The programme benefits from an initial investment of US$6.5 million for 2019-2020 from Education Cannot Wait, a new global fund for education in crisis. The fund is looking to catalyze US$1.8 billion by 2021 to address the needs of children in crisis-affected countries such as the Central African Republic.
Building on the successes of a 12-month US$6 million First Emergency Response financed by Education Cannot Wait, the programme seeks to mobilize US$77.6 million over the next three years. Education Cannot Wait has indicatively committed an additional US$6.5 million per year for the second and third years of the programme, dependent on successful results and availability of funds.
“The global community must step up to fund educational responses in the Central African Republic,” said Graham Lang, Senior Education Advisor at Education Cannot Wait. “The challenges to overcome for children in the country to have universal access to quality education may be immense. But the resilience of these children is even greater. Education is the key that can empower them to tap into this strength to realize their potential and become agents of positive change. Without education, there can be no sustainable recovery, reconciliation and peace.”
The Central African Republic (CAR) is one of the world’s most unstable countries. Widespread violence has had a heavy toll on the population, with one out of four Central African uprooted by the conflict and over two-thirds of the population in need of humanitarian assistance. Girls and boys are particularly affected, with reports of separated children, sexual violence, forced marriage and early pregnancies, and forced recruitment into armed groups.
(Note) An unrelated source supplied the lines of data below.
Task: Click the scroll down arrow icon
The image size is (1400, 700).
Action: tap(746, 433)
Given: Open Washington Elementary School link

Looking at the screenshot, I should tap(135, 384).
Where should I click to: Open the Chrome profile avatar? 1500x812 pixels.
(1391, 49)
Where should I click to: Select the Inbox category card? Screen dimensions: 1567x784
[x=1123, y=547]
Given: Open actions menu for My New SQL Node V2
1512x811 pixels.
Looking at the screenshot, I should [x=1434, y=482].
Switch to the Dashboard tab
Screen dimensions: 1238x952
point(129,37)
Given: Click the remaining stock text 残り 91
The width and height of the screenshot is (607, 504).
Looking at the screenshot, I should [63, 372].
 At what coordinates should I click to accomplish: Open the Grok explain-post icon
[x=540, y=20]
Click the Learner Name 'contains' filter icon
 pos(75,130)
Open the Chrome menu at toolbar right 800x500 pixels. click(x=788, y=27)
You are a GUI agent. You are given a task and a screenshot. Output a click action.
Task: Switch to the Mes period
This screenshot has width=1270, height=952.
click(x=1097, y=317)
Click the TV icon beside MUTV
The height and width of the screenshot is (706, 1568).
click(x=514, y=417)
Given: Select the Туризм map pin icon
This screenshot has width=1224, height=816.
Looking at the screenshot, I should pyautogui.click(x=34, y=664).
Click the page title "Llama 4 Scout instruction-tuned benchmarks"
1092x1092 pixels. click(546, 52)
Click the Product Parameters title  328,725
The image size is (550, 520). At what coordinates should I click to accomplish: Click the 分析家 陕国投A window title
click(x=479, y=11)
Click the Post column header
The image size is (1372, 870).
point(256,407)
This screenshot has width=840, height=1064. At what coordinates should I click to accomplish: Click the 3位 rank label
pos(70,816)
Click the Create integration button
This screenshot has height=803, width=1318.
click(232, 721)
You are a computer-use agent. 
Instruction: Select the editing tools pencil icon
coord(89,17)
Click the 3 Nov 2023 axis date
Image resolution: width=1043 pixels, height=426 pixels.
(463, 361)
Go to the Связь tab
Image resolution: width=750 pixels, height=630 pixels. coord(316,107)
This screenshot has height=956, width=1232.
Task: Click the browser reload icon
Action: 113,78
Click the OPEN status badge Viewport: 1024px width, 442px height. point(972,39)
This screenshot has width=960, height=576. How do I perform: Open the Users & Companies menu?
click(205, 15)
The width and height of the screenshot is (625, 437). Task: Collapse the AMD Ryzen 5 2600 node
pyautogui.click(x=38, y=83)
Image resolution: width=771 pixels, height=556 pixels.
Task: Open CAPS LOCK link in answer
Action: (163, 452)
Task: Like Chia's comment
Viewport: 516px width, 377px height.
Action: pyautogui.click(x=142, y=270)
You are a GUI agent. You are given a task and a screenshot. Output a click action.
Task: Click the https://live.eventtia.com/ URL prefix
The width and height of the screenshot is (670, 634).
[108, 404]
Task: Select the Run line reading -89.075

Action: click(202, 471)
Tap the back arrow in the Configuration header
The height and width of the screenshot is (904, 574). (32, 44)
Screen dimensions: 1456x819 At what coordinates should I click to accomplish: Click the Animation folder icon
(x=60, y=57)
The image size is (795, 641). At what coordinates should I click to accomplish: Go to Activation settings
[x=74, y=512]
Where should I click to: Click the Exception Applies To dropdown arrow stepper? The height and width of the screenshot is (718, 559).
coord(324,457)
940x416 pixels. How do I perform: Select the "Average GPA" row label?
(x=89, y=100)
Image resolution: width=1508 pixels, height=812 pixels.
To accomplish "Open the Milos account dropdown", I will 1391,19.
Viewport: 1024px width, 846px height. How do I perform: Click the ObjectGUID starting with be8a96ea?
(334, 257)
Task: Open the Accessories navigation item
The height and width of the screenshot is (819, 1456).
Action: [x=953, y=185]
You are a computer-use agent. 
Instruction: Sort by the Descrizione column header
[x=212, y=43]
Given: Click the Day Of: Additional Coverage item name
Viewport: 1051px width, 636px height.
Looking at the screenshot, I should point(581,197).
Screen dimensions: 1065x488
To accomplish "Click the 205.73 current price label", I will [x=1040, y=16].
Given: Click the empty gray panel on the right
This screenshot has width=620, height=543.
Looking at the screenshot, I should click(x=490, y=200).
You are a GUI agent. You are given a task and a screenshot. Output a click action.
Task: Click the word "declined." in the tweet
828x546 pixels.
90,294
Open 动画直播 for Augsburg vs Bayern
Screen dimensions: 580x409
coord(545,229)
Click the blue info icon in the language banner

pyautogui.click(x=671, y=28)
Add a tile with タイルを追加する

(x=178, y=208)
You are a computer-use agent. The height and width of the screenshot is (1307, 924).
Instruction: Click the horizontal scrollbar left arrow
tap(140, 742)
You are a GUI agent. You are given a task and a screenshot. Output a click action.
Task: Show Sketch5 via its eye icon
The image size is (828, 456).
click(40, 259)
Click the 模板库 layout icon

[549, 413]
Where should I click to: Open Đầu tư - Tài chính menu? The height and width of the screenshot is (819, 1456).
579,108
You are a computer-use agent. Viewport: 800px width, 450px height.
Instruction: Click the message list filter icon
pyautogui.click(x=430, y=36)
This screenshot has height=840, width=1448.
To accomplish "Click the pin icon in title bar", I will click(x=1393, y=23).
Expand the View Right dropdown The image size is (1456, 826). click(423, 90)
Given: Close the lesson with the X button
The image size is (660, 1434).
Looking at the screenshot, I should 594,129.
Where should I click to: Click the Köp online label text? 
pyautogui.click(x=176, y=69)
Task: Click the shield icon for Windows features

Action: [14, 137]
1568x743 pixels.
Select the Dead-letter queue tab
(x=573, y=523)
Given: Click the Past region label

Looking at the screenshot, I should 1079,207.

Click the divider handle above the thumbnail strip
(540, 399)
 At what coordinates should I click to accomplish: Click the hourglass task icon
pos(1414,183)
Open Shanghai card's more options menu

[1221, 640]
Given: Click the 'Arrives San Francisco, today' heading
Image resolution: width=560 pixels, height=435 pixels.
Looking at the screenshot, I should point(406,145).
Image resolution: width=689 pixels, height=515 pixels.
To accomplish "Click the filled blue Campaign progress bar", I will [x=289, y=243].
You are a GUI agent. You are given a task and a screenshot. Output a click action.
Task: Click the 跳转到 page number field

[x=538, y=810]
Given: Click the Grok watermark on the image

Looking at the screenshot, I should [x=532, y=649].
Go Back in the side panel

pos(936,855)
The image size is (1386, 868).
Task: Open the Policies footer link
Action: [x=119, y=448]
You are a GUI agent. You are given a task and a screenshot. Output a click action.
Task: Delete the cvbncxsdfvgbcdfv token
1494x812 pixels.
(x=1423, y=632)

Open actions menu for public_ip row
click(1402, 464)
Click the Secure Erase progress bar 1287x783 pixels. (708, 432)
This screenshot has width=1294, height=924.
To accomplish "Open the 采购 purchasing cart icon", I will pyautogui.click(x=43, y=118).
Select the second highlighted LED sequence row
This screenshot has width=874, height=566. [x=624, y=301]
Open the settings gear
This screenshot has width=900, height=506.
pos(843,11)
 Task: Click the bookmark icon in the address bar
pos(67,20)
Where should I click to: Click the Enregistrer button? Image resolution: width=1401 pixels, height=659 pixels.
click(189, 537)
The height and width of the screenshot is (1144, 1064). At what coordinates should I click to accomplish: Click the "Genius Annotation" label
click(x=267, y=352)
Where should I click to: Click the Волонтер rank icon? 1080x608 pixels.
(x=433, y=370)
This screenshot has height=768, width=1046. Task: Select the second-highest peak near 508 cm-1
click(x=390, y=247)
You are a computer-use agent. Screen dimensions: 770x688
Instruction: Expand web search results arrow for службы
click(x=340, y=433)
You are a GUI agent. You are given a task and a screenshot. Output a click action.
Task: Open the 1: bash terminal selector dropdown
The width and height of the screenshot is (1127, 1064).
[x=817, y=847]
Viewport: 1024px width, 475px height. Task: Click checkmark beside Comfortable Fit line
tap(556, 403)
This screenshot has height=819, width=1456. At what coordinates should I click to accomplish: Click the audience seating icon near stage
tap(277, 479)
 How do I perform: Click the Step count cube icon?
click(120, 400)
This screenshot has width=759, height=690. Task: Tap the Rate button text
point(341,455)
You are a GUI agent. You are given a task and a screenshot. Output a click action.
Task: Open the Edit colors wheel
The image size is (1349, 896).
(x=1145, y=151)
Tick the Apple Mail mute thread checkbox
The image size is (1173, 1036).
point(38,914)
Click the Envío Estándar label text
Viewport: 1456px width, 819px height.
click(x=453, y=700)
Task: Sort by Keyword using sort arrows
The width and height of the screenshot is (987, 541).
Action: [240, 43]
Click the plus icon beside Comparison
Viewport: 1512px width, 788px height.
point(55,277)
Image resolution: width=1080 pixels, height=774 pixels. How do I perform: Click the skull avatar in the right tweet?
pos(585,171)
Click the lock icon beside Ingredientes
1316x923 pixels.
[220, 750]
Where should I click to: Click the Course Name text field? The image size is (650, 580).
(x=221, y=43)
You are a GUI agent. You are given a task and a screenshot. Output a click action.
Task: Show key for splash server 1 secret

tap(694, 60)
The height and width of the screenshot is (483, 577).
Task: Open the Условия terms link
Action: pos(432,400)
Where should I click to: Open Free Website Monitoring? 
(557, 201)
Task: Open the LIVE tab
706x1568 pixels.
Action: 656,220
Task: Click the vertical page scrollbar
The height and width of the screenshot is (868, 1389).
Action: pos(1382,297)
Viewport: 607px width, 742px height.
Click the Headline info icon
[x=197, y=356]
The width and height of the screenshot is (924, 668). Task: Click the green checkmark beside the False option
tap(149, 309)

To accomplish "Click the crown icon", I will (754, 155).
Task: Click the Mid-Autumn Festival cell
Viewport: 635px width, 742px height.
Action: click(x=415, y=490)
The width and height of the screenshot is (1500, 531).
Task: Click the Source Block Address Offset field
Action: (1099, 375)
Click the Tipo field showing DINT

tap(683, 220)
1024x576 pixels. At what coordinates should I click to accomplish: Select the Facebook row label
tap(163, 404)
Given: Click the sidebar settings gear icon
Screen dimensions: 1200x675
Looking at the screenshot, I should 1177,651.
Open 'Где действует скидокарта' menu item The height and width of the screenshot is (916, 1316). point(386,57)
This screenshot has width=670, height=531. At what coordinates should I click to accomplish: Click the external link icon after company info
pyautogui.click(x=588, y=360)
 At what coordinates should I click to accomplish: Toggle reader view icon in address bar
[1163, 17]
Since 2017, 89 attacks against schools have been reported while 20 per cent of schools remain closed.
“The programme will target displaced children and host communities with comprehensive efforts to increase access to education, improve retention and ensure education continuity, improve the quality of learning and teaching, and establish safe, protective and inclusive learning environments” Lang said.
As part of Education Cannot Wait’s efforts to strengthen links between humanitarian and development aid efforts, the programme connects actors from across the government, UN organizations, national and international NGOs and the private sector.
Key Facts & Figures on the Multi-Year Resilience Programme
With transitional classes, the rehabilitation and construction of over 1000 classrooms, and the distribution of 320,000 school kits, the ECW investment in the overall multi-year programme seeks to get over 360,000 out of school children back in protective and safe learning environments, with the goal of reintegrating 90 per cent of the country’s out of school children into the formal education system.
To reach children in remote locations, an innovative radio education programme is expected to reach around 300,000 girls and boys. It also looks to test cash transfer programmes and will connect with the World Food Programme to implement school feeding programmes in 35 schools.
Without pay, most teachers have left their posts in CAR, and the educational system primarily relies on untrained community teachers, which comprise over half the teaching force. The programme will provide training and incentives to 12,000 teachers – 35 per cent of whom are female – with the goal of providing better education, keeping children in school and equipping teaching personnel to help children deal with the scars of war, violence and displacement.
Only one in four girls in CAR are considered literate. The programme seeks to increase the participation of girls in formal and non-formal education by 5 per cent per year. Girls-only sanitary facilities and comprehensive campaigns on sexual education and girl’s rights are part of the programme’s overall efforts to get more girls back in school. The programme will also support 90,000 girls and boys in obtaining official documentation.